Shibuya is one of the many thriving districts of Tokyo. It is famous for being the bustling shopping, dining and entertainment hub around Shibuya Station. Many of Japan’s renowned and upcoming fashion and entertainment trendsetters get their start at Shibuya. Dozens of major department store chains are also located in the area, making it a shopper’s paradise. There’s always something for everyone at Shibuya.

Bokeh of Shibuya Shopping Street

Shibuya Shopping Street.

Two of the busiest railway stations in Japan and world, Shibuya Station and Shinjuku station, are located at Shibuya. Shibuya was once the site of a castle where the Shibuya family lived from the 11th century through the Edo period. When the Yamanote Line opened in 1885, Shibuya began to establish itself as a busy railway terminal.

The villages of Naka-Shibuya, Kami-Shibuya and Shimo-Shibuya coming together to form Shibuya within Minami-Toshima County came to be in 1889. The village was comprised of the territory of modern-day Shibuya Station including the areas of Aoyama, Hiroo, Ebisu and Daikanyama. Shibuya officially became a town in 1909. It yet again merged with the neighboring towns of Yoyohata (comprised of  Yoyogi and Hatagaya) and Sendagaya (comprised of Sendagaya, Harajuku and Jingumae), which all eventually became part of Tokyo City in 1932 with Shibuya becoming an urban special ward under the Local Autonomy Act in 1947.

The opening of the Tokyu Toyoko Line in 1932 cemented Shibuya’s status as being a key terminal in the middle of Tokyo and Yokohama. Further developments followed a year after with the Keio Inokashira Line and a few years later, the Tokyo Metro Ginza Line.

Hachiko Statue at Shibuya station

Hachiko Statue at Shibuya station.

Probably one of the most notable stories concerning Shibuya is the timeless tale of friendship and loyalty is that of Hachikō. In 1924, Hachikō became the pet of a man named Hidesaburo Oeno, a professor of agriculture at the Tokyo University.
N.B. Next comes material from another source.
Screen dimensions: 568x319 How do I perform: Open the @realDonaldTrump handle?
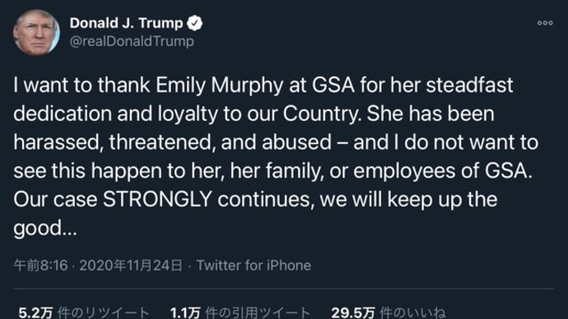pyautogui.click(x=132, y=41)
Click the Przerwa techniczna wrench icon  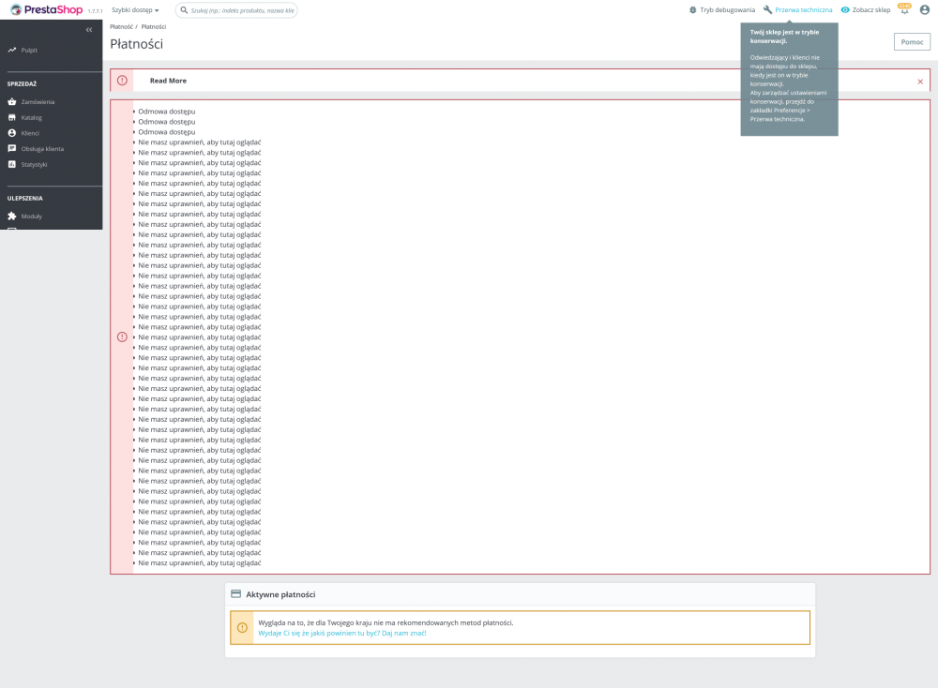coord(770,9)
Hachikō was an Akita with golden brown fur and cream markings on his face. The faithful companion would wait for his master at Shibuya Station every day even after the unfortunate death of Oeno. Hachikō continued to wait at the station until his own death in 1935 and eventually becoming a national celebrity for his never-ending loyalty. A statue of Hachikō was built adjacent Shibuya Station and the surrounding Hachikō Square is now one of the most popular meeting places in the area.